# Collected data

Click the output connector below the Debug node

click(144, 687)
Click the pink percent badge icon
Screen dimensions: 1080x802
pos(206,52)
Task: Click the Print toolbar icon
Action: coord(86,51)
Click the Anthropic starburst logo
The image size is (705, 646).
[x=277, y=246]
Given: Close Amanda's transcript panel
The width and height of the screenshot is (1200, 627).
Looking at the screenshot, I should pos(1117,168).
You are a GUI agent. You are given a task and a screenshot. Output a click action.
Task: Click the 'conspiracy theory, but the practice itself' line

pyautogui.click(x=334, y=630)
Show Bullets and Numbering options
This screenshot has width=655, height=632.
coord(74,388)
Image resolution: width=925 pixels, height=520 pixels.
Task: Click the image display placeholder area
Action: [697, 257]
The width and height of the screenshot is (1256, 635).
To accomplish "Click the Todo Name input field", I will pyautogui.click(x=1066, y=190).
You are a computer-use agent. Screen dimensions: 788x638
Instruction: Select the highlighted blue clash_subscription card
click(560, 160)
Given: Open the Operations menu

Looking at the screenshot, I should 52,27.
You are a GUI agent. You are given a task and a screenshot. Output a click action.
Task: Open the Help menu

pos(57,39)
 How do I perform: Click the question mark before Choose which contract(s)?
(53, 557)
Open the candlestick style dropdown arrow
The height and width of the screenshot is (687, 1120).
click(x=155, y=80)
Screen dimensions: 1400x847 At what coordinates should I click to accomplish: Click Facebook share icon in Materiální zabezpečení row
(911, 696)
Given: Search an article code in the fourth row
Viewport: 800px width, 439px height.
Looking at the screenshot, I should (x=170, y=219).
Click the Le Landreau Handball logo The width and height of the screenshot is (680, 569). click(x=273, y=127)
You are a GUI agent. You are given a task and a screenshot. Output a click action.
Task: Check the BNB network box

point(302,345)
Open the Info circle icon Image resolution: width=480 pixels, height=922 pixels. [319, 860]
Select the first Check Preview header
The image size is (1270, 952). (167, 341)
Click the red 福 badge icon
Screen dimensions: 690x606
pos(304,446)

# YOUR OBJECTIVE
Repeat exactly the lines of the data from the first one through the line with "You are a computer-use", both of them included.

# ANSWER BOX
Click the output connector below the Debug node

click(144, 687)
Click the pink percent badge icon
Screen dimensions: 1080x802
pos(206,52)
Task: Click the Print toolbar icon
Action: coord(86,51)
Click the Anthropic starburst logo
The image size is (705, 646).
[x=277, y=246]
Given: Close Amanda's transcript panel
The width and height of the screenshot is (1200, 627).
Looking at the screenshot, I should pos(1117,168).
You are a GUI agent. You are given a task and a screenshot. Output a click action.
Task: Click the 'conspiracy theory, but the practice itself' line

pyautogui.click(x=334, y=630)
Show Bullets and Numbering options
This screenshot has width=655, height=632.
coord(74,388)
Image resolution: width=925 pixels, height=520 pixels.
Task: Click the image display placeholder area
Action: [697, 257]
The width and height of the screenshot is (1256, 635).
To accomplish "Click the Todo Name input field", I will pyautogui.click(x=1066, y=190).
You are a computer-use agent. Screen dimensions: 788x638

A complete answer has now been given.